◆ Work instructions:
Reproduce the forum thread about the Airborne Thunderbolt road bike below in full, word for word.

# Airborne Thunderbolt



## Takashi (Jul 27, 2005)

Hello everyone, I am new here and have recently gained interest in road biking. However, as of right now I am bike-less, and have been combing ebay and other websites for the best deal out there.

Like I said, I am new to the sport, but would like to get a bike that will last me for a while. Basically I don't want to get a bike, and regret the choice a year from now (which I know is always a possibility, but I'd like to mitigate that risk as much as possible). Anyhow, it will be utilized almost solely for recreational use, and the only "musts" would be an aluminum frame, carbon fork and at least a shimano 105/ultegra mix of components.

Anyhow, I came accross the Airborne Thunderbolt, which they are selling for what appears to be a stellar price of $1100 plus shipping... Some details:

6061 Double-butted aluminum frame
Airborne carbon fiber fork
Full Shimano Ultegra 6600 gruppo
Bontrager wheels 

So, what do you guys think? Has anyone had any experience with Airborne, and specifically with their Thunderbolt frame? Any suggestions would be greatly appreciated!

◆ Provided data:
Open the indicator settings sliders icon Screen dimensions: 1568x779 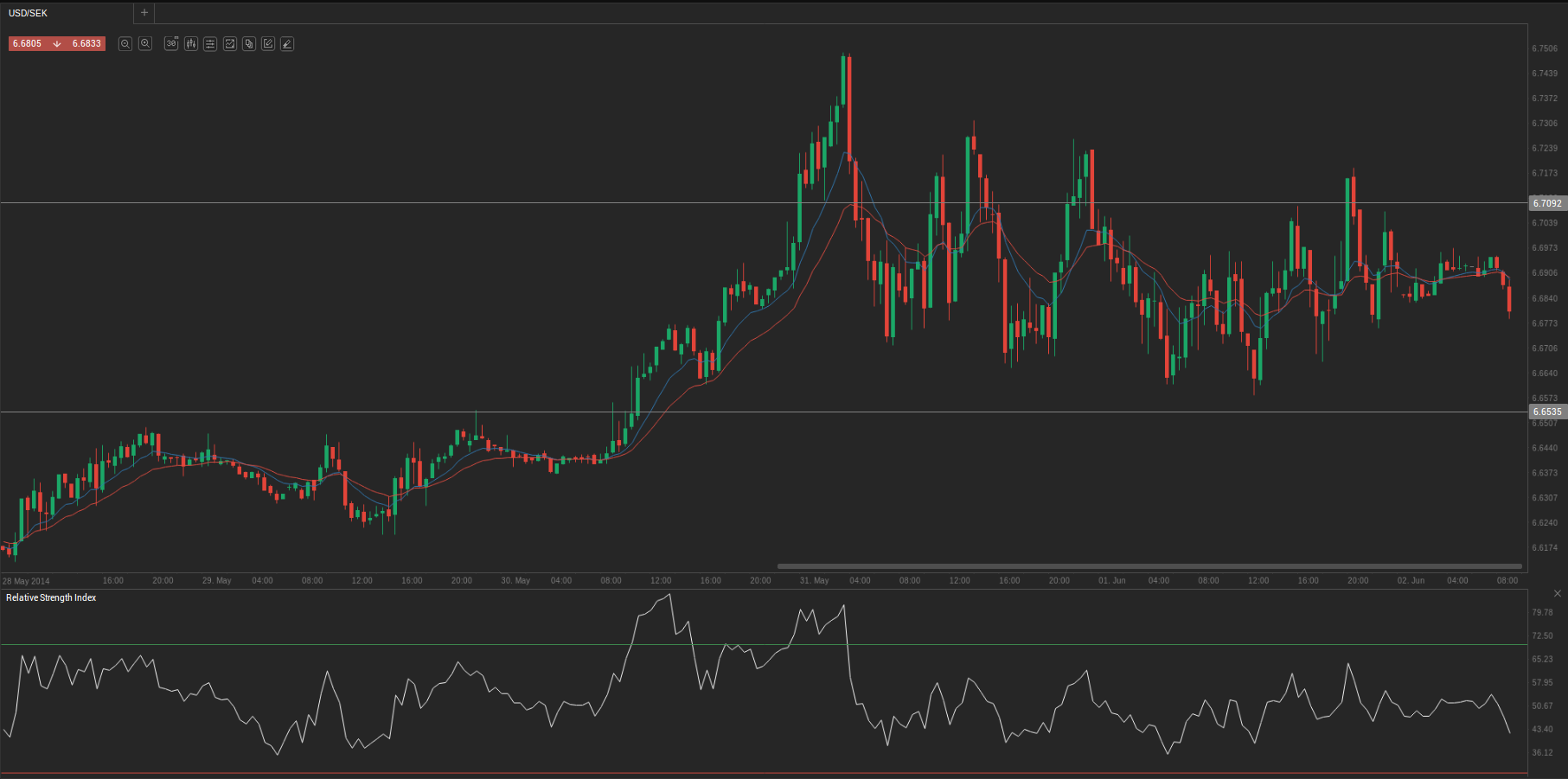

◆ Final result:
# Airborne Thunderbolt



## Takashi (Jul 27, 2005)

Hello everyone, I am new here and have recently gained interest in road biking. However, as of right now I am bike-less, and have been combing ebay and other websites for the best deal out there.

Like I said, I am new to the sport, but would like to get a bike that will last me for a while. Basically I don't want to get a bike, and regret the choice a year from now (which I know is always a possibility, but I'd like to mitigate that risk as much as possible). Anyhow, it will be utilized almost solely for recreational use, and the only "musts" would be an aluminum frame, carbon fork and at least a shimano 105/ultegra mix of components.

Anyhow, I came accross the Airborne Thunderbolt, which they are selling for what appears to be a stellar price of $1100 plus shipping... Some details:

6061 Double-butted aluminum frame
Airborne carbon fiber fork
Full Shimano Ultegra 6600 gruppo
Bontrager wheels 

So, what do you guys think? Has anyone had any experience with Airborne, and specifically with their Thunderbolt frame? Any suggestions would be greatly appreciated!